Rehm and Landry cautioned that the predominance of white individuals included was a limitation to their study and may reflect differences in referrals for genetic testing. Moreover, race and ethnicity were self-reported.
Insufficiency of genetic data for non-white groups is a target for ongoing research improvement.
"The obvious remedy for this dearth of data is to sequence large numbers of well-phenotyped cases and controls from economically, ethnically, and racially diverse populations. This appears to be progressing much more rapidly now on the research front, where resources are being specifically directed at specific populations or cohorts of patients," according to an accompanying viewpoint article by Glenn Gerhard, MD, of Temple University School of Medicine in Philadelphia, and colleagues.
For example, current efforts to represent the U.S. population include the National Heart, Lung, and Blood Institute's Trans-Omics for Precision Medicine, the All of Us Research Program of the NIH, and the Million Veteran Project of the U.S. Veterans Administration, Elizabeth McNally, MD, PhD, of Chicago's Northwestern University Feinberg School of Medicine, and colleagues noted in a separate accompanying editorial.
"The data that will be ultimately available from these projects will be deposited into publicly accessible databases," McNally's group wrote.
"Important caveats to these data sets are a lack of individual-level data and the unavailability of linked clinical findings.
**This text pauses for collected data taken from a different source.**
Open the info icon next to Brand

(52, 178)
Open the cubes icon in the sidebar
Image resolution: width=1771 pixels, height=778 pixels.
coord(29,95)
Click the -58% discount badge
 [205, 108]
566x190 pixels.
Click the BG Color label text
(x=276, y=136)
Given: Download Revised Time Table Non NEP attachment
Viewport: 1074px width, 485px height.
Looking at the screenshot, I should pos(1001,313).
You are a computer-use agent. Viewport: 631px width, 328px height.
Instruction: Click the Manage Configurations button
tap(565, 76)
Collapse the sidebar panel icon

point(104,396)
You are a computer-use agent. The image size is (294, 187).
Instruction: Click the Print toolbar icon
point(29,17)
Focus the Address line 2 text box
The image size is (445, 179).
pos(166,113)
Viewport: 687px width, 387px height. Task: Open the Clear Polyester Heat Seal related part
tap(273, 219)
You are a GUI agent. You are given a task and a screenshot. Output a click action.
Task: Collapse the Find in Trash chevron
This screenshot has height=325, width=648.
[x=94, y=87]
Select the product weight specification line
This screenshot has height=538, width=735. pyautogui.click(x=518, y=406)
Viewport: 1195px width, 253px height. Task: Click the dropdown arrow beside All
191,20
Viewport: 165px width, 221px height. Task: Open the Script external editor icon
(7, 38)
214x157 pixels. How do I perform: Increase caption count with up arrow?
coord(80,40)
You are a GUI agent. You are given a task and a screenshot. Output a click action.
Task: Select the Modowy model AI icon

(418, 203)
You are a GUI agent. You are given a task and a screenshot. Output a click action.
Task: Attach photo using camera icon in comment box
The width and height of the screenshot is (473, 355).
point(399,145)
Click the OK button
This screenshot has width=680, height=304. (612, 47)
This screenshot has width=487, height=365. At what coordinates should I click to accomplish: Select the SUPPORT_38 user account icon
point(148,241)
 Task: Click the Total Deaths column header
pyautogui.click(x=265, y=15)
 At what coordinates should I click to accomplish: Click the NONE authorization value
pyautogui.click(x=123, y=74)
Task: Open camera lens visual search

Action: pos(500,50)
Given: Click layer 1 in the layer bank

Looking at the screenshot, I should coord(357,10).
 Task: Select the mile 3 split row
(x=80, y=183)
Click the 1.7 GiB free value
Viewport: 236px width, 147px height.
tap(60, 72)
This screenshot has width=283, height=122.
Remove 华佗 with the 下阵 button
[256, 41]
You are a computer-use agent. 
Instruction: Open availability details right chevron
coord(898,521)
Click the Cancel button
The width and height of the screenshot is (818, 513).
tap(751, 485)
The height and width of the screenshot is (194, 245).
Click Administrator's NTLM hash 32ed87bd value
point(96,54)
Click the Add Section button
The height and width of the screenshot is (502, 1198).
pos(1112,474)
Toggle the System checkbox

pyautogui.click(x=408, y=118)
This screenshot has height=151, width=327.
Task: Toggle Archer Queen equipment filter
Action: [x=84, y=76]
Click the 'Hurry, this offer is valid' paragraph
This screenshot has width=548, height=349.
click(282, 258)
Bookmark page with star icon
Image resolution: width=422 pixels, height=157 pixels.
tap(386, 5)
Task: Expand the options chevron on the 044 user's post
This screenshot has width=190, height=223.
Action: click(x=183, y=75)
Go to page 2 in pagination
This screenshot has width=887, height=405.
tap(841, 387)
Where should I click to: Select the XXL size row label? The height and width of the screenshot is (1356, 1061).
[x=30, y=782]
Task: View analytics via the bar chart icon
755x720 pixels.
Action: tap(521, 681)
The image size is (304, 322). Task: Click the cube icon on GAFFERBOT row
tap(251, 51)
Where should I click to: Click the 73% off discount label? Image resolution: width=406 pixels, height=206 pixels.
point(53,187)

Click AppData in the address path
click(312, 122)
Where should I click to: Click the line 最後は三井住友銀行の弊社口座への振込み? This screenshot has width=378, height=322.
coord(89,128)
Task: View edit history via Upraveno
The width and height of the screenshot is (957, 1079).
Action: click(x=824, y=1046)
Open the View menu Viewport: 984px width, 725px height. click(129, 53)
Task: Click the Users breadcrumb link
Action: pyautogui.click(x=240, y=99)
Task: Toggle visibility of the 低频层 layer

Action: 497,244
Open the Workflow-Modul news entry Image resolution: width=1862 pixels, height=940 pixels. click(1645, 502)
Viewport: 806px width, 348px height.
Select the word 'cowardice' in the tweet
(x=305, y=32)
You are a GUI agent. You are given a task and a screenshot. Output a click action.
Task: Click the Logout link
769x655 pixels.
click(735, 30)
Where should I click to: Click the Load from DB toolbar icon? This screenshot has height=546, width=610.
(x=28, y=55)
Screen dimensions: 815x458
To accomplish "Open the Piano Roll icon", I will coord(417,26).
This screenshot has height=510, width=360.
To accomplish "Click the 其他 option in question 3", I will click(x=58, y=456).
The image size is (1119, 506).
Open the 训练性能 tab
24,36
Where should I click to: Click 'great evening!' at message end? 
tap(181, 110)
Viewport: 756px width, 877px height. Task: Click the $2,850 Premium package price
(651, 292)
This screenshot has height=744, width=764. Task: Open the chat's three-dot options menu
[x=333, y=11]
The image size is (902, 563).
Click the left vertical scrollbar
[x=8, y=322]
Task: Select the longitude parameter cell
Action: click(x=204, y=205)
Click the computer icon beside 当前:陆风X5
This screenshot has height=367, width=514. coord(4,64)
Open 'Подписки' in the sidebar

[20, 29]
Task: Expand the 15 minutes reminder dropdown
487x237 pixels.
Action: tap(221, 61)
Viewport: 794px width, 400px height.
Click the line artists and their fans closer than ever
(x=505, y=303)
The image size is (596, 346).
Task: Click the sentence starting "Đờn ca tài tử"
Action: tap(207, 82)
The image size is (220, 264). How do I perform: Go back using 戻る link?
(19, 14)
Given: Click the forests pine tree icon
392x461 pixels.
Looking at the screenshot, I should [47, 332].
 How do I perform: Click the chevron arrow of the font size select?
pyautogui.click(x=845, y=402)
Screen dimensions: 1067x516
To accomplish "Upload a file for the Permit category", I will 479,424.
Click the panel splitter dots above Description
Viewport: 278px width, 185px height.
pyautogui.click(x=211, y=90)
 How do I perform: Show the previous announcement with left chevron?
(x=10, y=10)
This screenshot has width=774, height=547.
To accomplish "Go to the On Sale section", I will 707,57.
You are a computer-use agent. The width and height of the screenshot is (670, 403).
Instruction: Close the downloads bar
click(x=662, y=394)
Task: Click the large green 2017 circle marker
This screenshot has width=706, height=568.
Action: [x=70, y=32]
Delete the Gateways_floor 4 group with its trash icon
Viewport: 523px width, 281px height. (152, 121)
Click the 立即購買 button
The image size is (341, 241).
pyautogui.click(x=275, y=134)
These limitations protect the privacy of biobank participants but also restrict the usefulness of the information," they continued. "To offset these limitations, many genetic testing companies now routinely deposit genetic data into ClinVar and Clinical Genome Resource, which provide expert curation on specific genetic variants, including summary data providing the rationale for the variant's designation. ClinVar and Clinical Genome Resource are efforts sponsored by the NIH that allow genetics professionals to readily evaluate and reevaluate genetic variants to ensure up-to-date classification."
Getting busy practices to start new clinical pathways to encourage more genetic testing can be a challenge, Gerhard and colleagues suggested, adding that it may be hard to convince clinicians that genetic testing is useful in the first place.
"Significant effort and appropriate experience may be required to initiate administrative processes for ordering testing, obtain preauthorization of coverage, and determine whether a patient may be at risk for out-of-pocket uncovered expenses. For many patients, even a $20 copay is a significant amount; thus, billing for a relatively expensive genetic test may represent an extreme financial burden," they wrote.
Disclosures
Study authors reported employment at a center that offers fee-based clinical sequencing.
McNally disclosed support from the NIH in support of this work, as well as consultanting to Novartis, Pfizer, AstraZeneca, Mitobridge, Invitae, Summitplc, Exonics, Eli Lilly, and Fibrogen.
Gerhard declared no relevant conflicts of interest.
Primary Source
JAMA Cardiology
Landry LG, Rehm HL "Association of racial/ethnic categories with the ability of genetic tests to detect a cause of cardiomyopathy" JAMA Cardiol 2018; DOI: 10.1001/jamacardio.2017.5333.
Secondary Source
JAMA Cardiology
Dellefave-Castillo LM, et al "Reducing racial/ethnic disparities in cardiovascular genetic testing" JAMA Cardiol 2018; DOI: 10.1001/jamacardio.2017.5382.
Additional Source
JAMA Cardiology
Gerhard GS, et al "Genetic testing for inherited cardiac diseases in underserved populations of non-European ancestry: double disparity" JAMA Cardiol 2018; DOI: 10.1001/jamacardio.2017.5345.